Here is the implementaion in Python:

Test title
# Recursive fibo without cache
def recur_fibo_no_cache(n):
    if n <= 1:
        return n
    else:
        return recur_fibo_no_cache(n - 1) + recur_fibo_no_cache(n - 2)

This implementaion is recursive: the function calls itself many times to solve the problem. It is not the most performant implementation. The iterative version is both more computationally and memory efficient. However it's a good example to demonstrate the benefits of caching.

As you can observe, we repeat over and over the same computations. An easy way to speedup this code is to have a cache: we will never compute more than once for a given input.

In the following snippet, we create 2 cached functions using functools decorators. These functions just call the recursive implementation, but they use a cache to avoid re-computing. First we use the @cache decorator, which uses an unbounded cache. Then we use the @lru_cache decorator with a max size of 5. @lru_cache(maxsize=None) is equivalent to @cache.

Test title
# Recursive fibo with cache (using functools cache decorator)
@cache
def recur_fibo_cache(n):
    if n <= 1:
        return n
    else:
        return recur_fibo_cache(n - 1) + recur_fibo_cache(n - 2)

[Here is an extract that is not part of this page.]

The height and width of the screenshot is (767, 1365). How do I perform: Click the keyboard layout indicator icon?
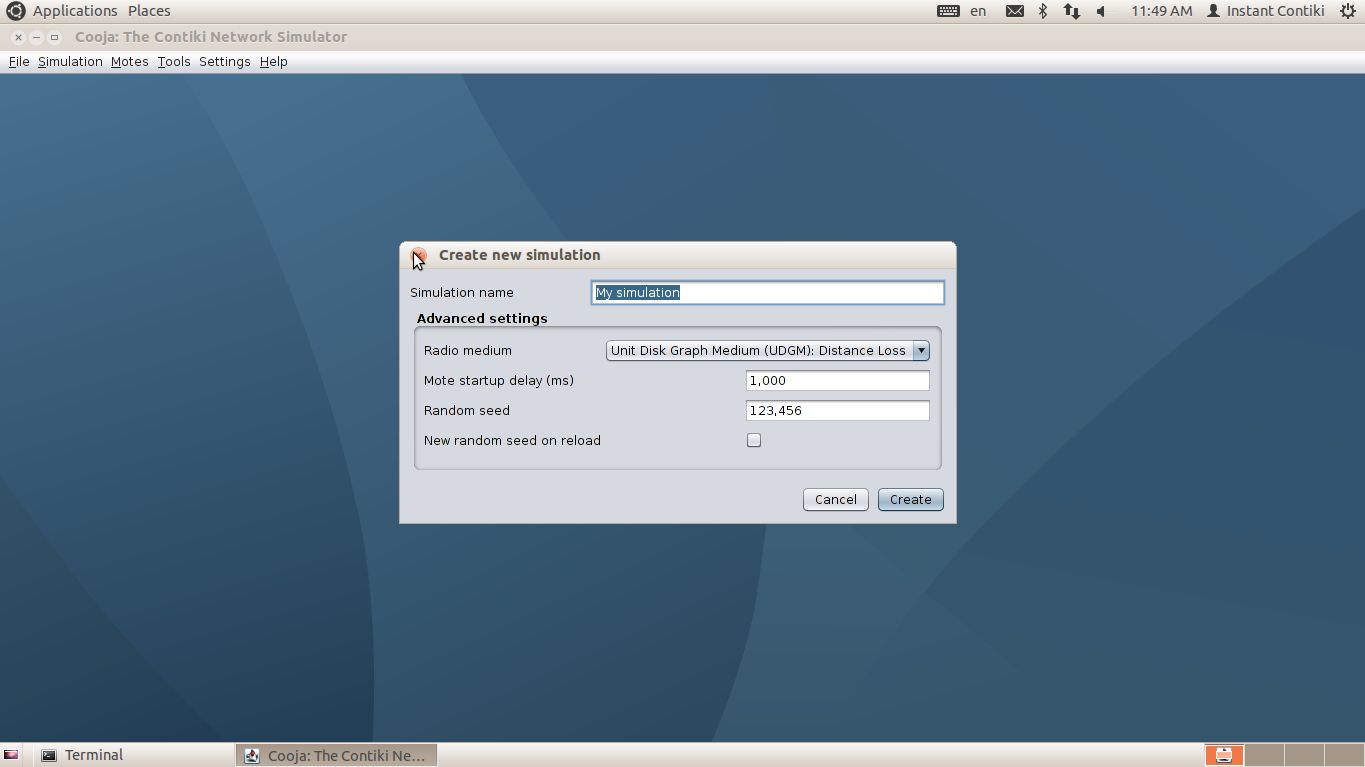pyautogui.click(x=948, y=11)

# Recursive fibo with lru cache (using functools lru_cache decorator)
@lru_cache(maxsize=5)
def recur_fibo_lru_cache(n):
    if n <= 1:
        return n
    else:
        return recur_fibo_lru_cache(n - 1) + recur_fibo_lru_cache(n - 2)

As always, measure the performance gain to validate the solution. No need to add complexity if it does not improve the performance!

Test title
def exec_and_clear(f, arg):
    a = f(arg)
    f.cache_clear()
    return a

if __name__ == "__main__":
    N = 35
    TIMEIT_NUMBER = 10

    # Compute execution time for no-cache, cache and LRU cache
    no_cache_timer = Timer(lambda: recur_fibo_no_cache(N))
    no_cache_time = no_cache_timer.timeit(number=TIMEIT_NUMBER) / TIMEIT_NUMBER
    print(f"Execution time without cache: {no_cache_time:.2e}")

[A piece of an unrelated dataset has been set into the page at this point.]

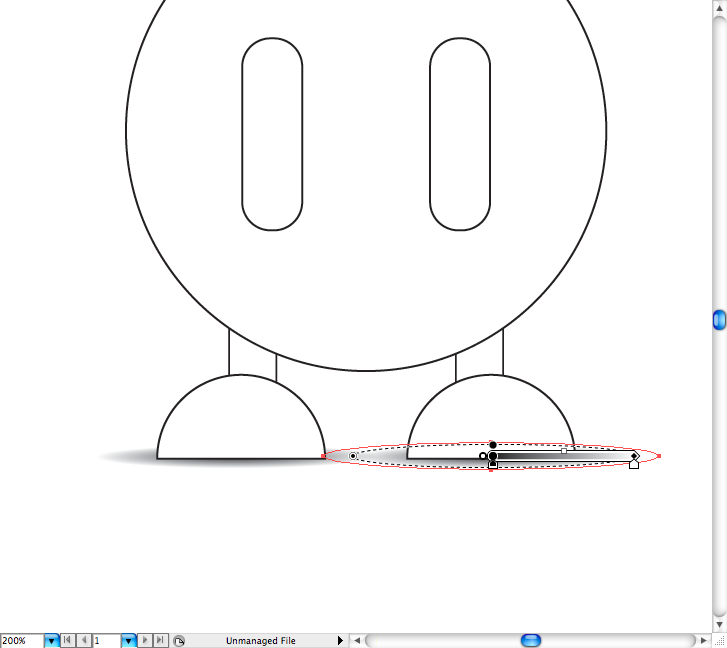
Task: Click the vertical scrollbar down arrow
Action: click(719, 625)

    cache_timer = Timer(lambda: exec_and_clear(recur_fibo_cache, N))
    cache_time = cache_timer.timeit(number=TIMEIT_NUMBER) / TIMEIT_NUMBER
    print(
        f"Execution time with cache: {cache_time:.2e}",
    )

    lru_cache_timer = Timer(lambda: exec_and_clear(recur_fibo_lru_cache, N))
    lru_cache_time = lru_cache_timer.timeit(number=TIMEIT_NUMBER) / TIMEIT_NUMBER
    print(
        f"Execution time with LRU cache: {lru_cache_time:.2e}",
    )

    print()

    # Compute speedup for cache and LRU cache over no-cache
    speedup = round(no_cache_time / cache_time)
    print(f"Speedup cache over no-cache: x{speedup:.2e}")

    speedup = round(no_cache_time / lru_cache_time)
    print(f"Speedup LRU cache over no-cache (max size 2): x{speedup:.2e}")
Function Run Time (seconds)
no cache 1.99
cache 8.14e-6
lru cache 8.73e-6

Using the @cache decorator we get a x2.44e5 speedup!

Using the @lru_cache decorator we get a x2.28e5 speedup!